__Work required__.
Could you recast the material, from its first line up to and including the line with "(434, 786).", as a JSON list of strings with one string per line and no blank lines? Leave the pictures out.

* * *

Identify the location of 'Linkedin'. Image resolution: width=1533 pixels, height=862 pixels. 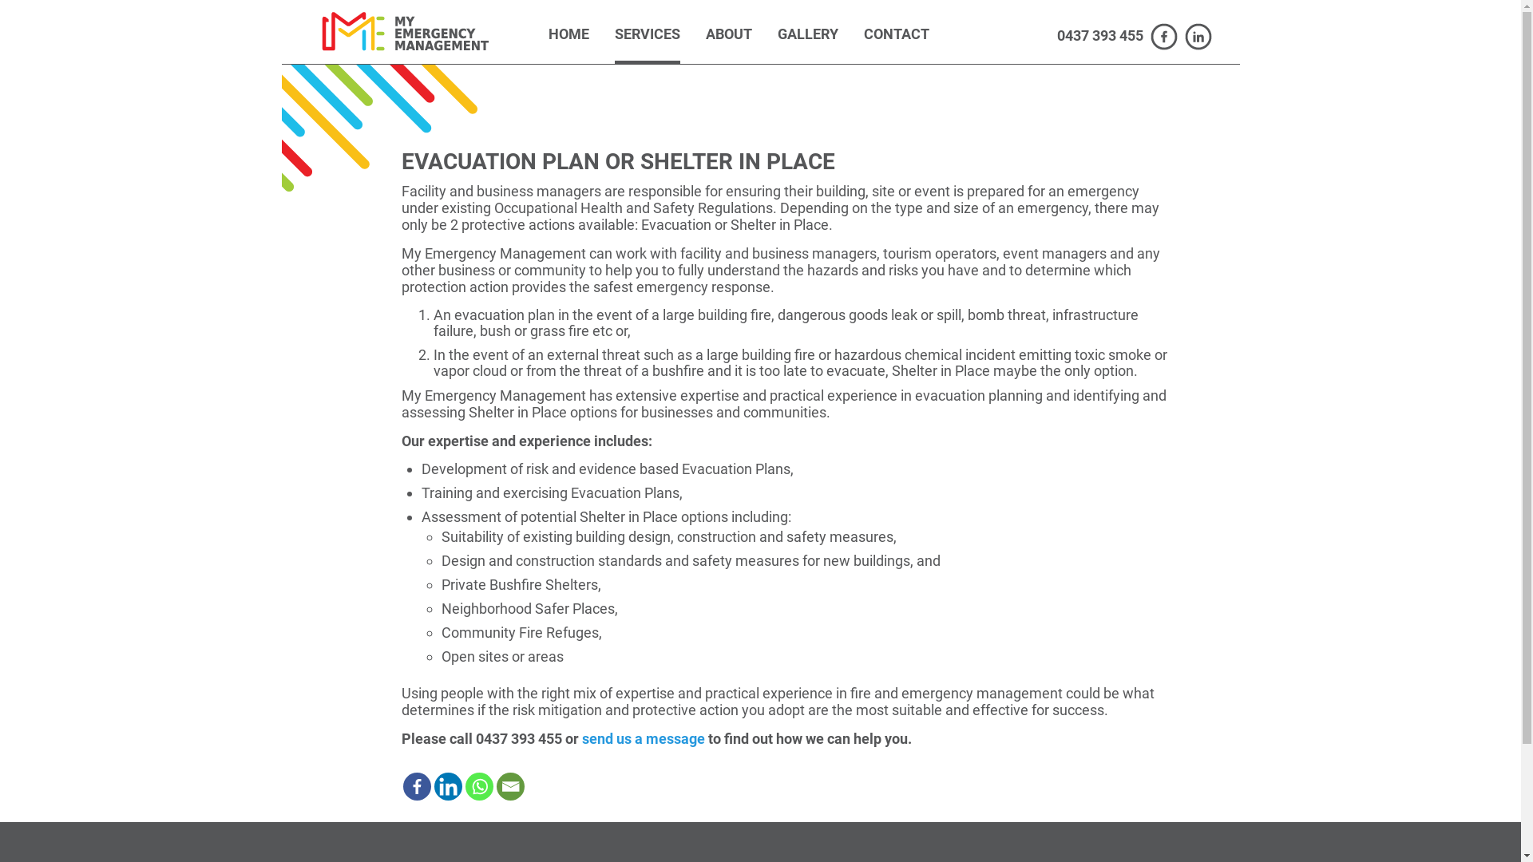
(434, 786).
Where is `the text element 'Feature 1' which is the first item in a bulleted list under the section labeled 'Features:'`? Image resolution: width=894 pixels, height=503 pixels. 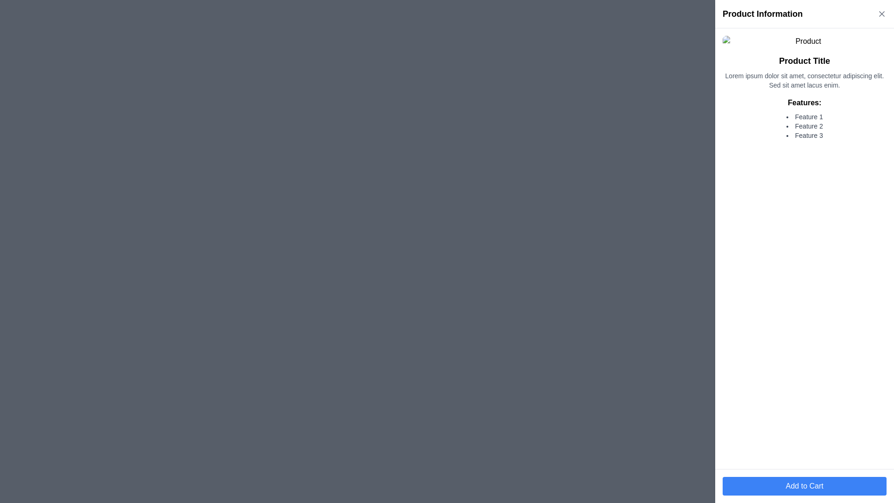
the text element 'Feature 1' which is the first item in a bulleted list under the section labeled 'Features:' is located at coordinates (804, 116).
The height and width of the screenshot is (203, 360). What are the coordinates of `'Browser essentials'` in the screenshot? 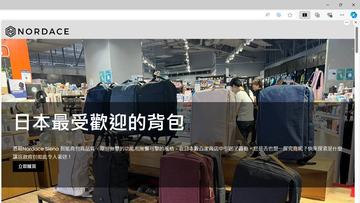 It's located at (329, 14).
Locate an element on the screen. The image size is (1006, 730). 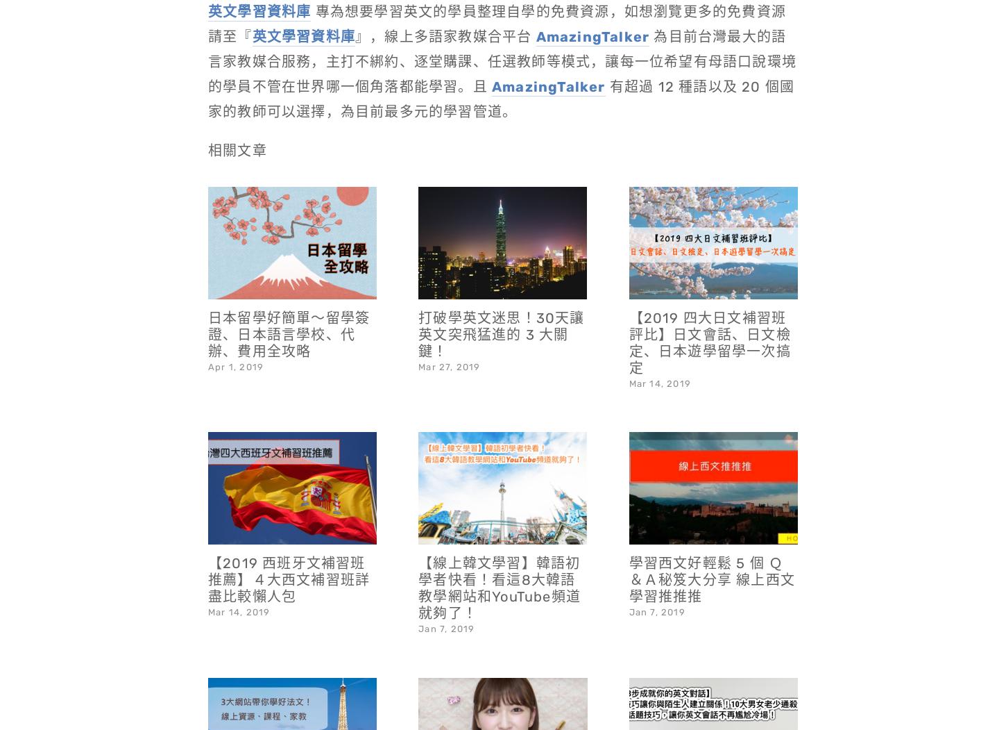
'【2019 四大日文補習班評比】日文會話、日文檢定、日本遊學留學一次搞定' is located at coordinates (709, 307).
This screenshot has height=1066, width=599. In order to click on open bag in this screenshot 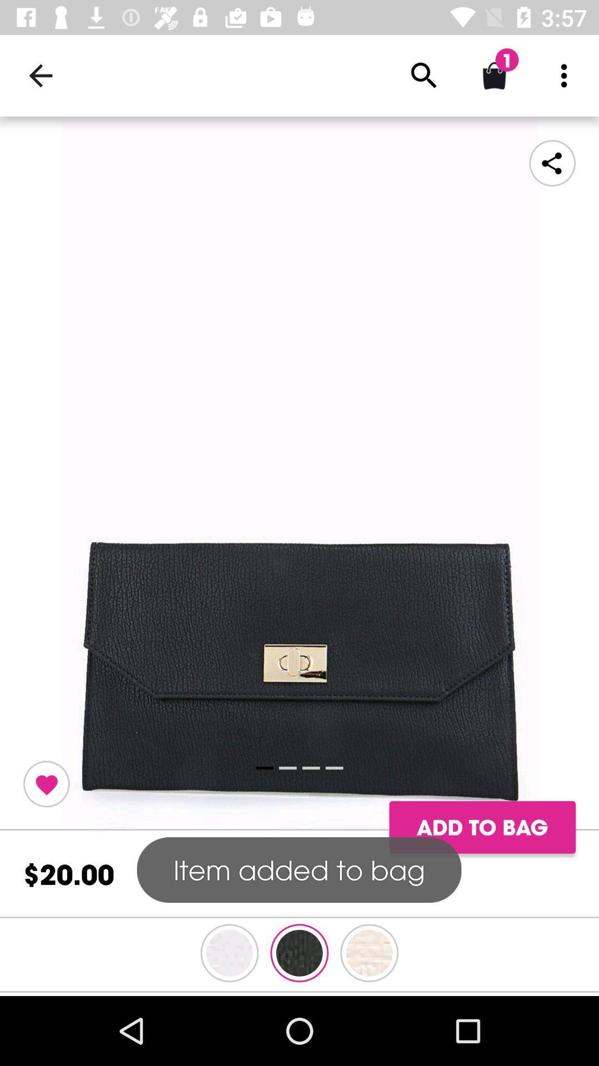, I will do `click(300, 473)`.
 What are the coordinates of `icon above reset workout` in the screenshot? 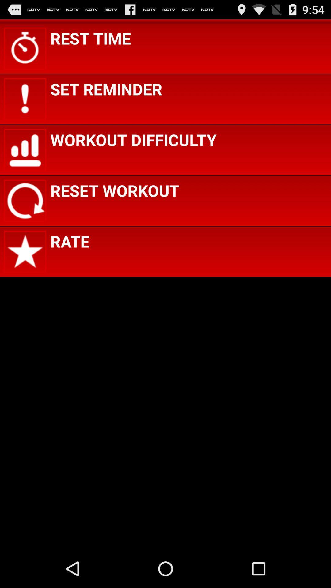 It's located at (133, 139).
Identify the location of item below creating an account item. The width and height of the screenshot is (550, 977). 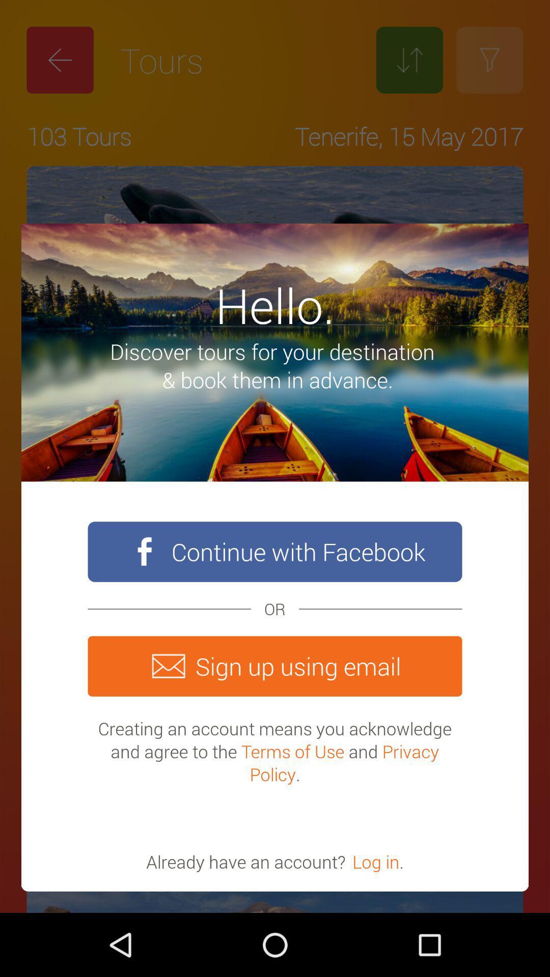
(376, 861).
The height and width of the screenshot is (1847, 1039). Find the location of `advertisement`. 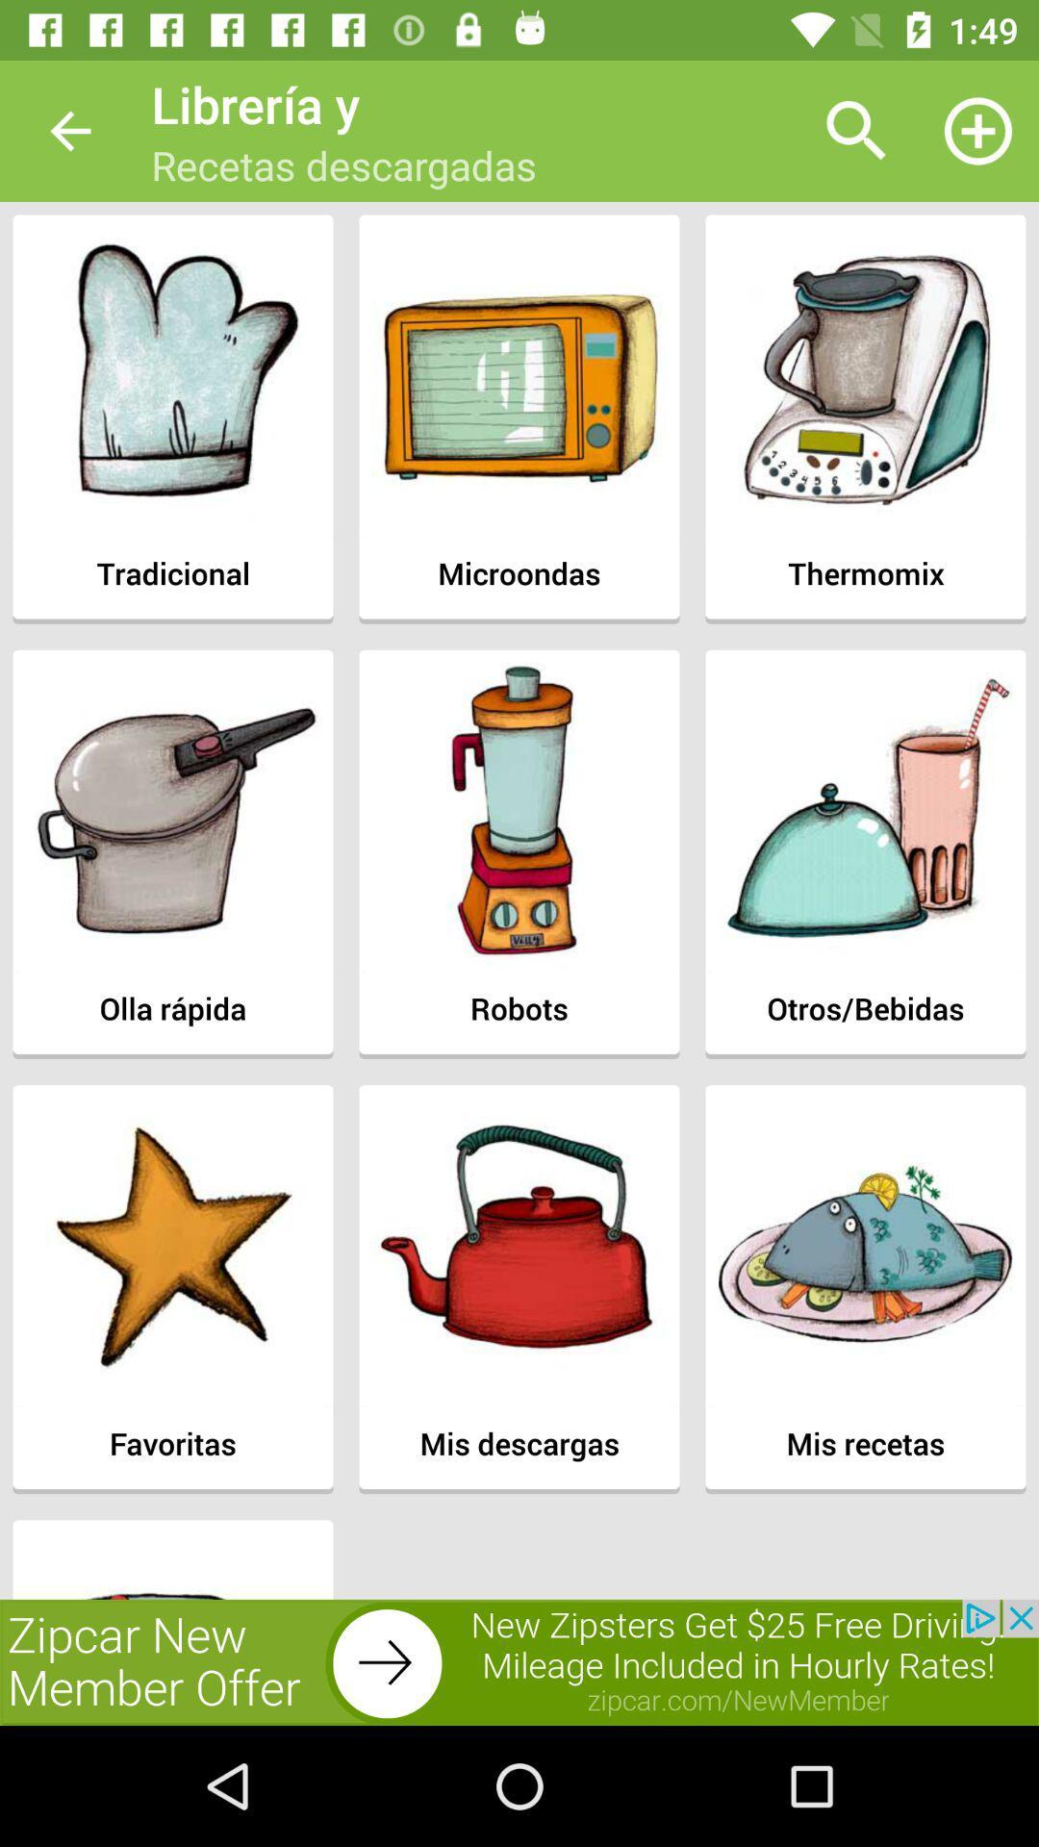

advertisement is located at coordinates (519, 1661).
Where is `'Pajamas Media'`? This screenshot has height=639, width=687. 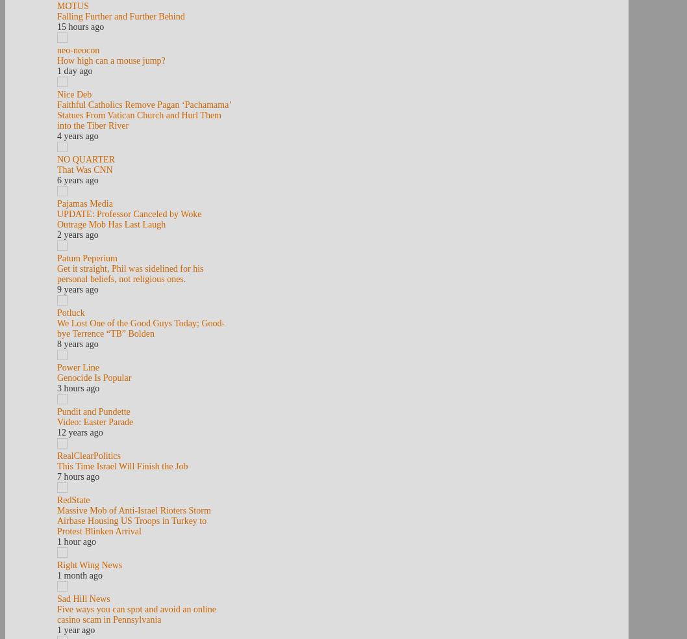 'Pajamas Media' is located at coordinates (84, 203).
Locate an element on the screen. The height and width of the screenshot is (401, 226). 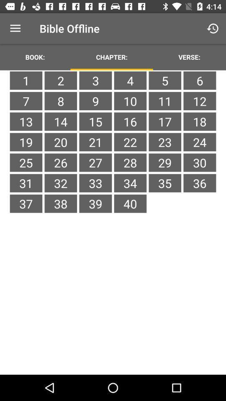
the item to the left of bible offline is located at coordinates (15, 28).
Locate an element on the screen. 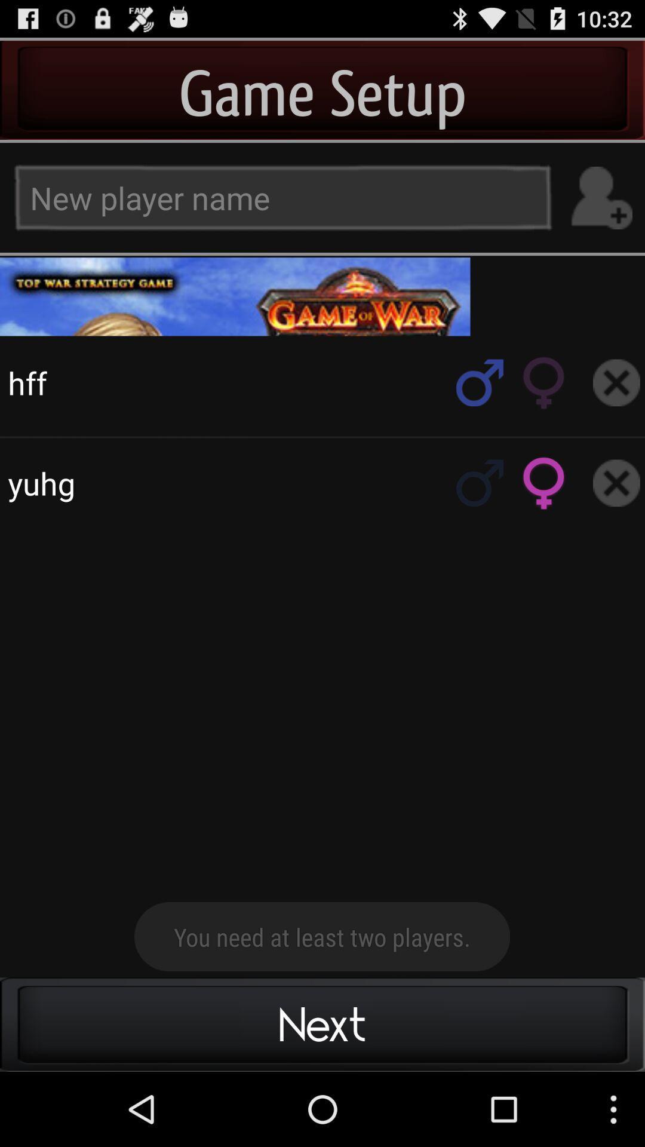 The width and height of the screenshot is (645, 1147). search rol is located at coordinates (479, 382).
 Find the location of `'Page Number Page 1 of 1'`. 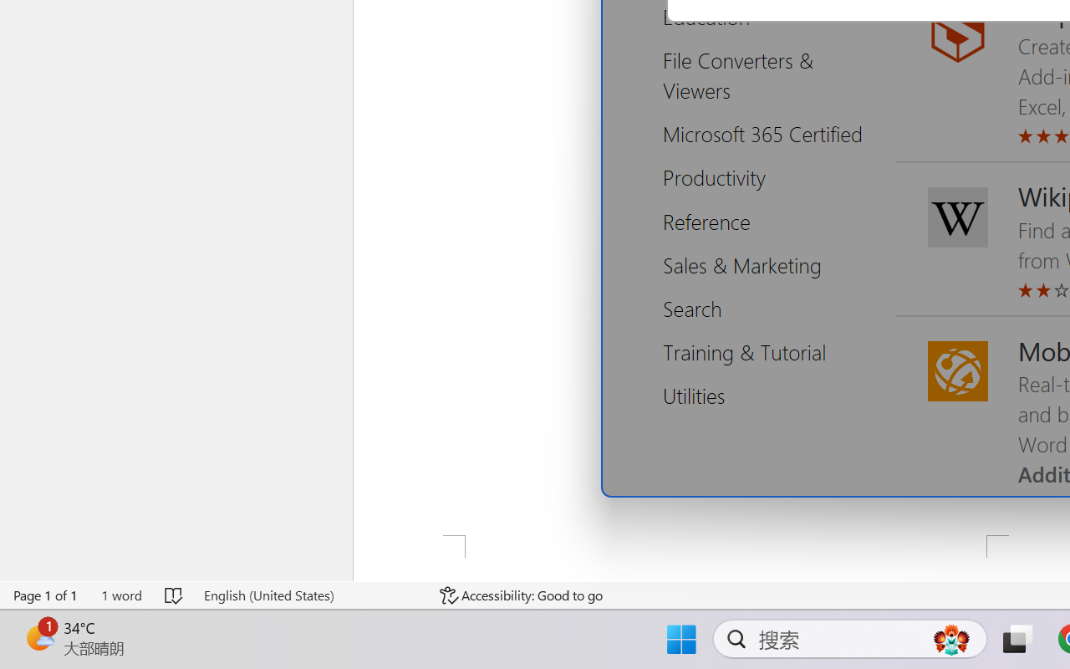

'Page Number Page 1 of 1' is located at coordinates (46, 594).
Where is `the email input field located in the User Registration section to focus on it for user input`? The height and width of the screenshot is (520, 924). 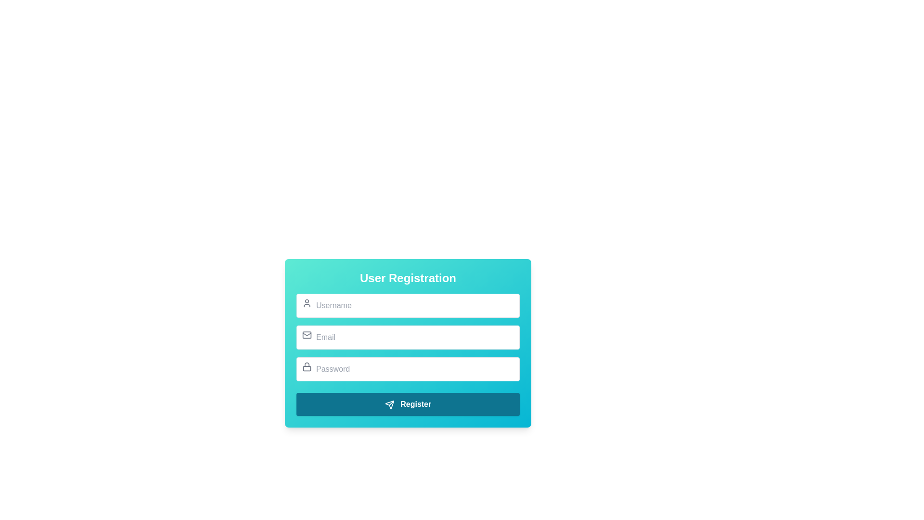
the email input field located in the User Registration section to focus on it for user input is located at coordinates (408, 343).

* * *

__Exercise solution__.
[
  "Identify the location of 'Linkedin'. Image resolution: width=1533 pixels, height=862 pixels. ",
  "(434, 786)."
]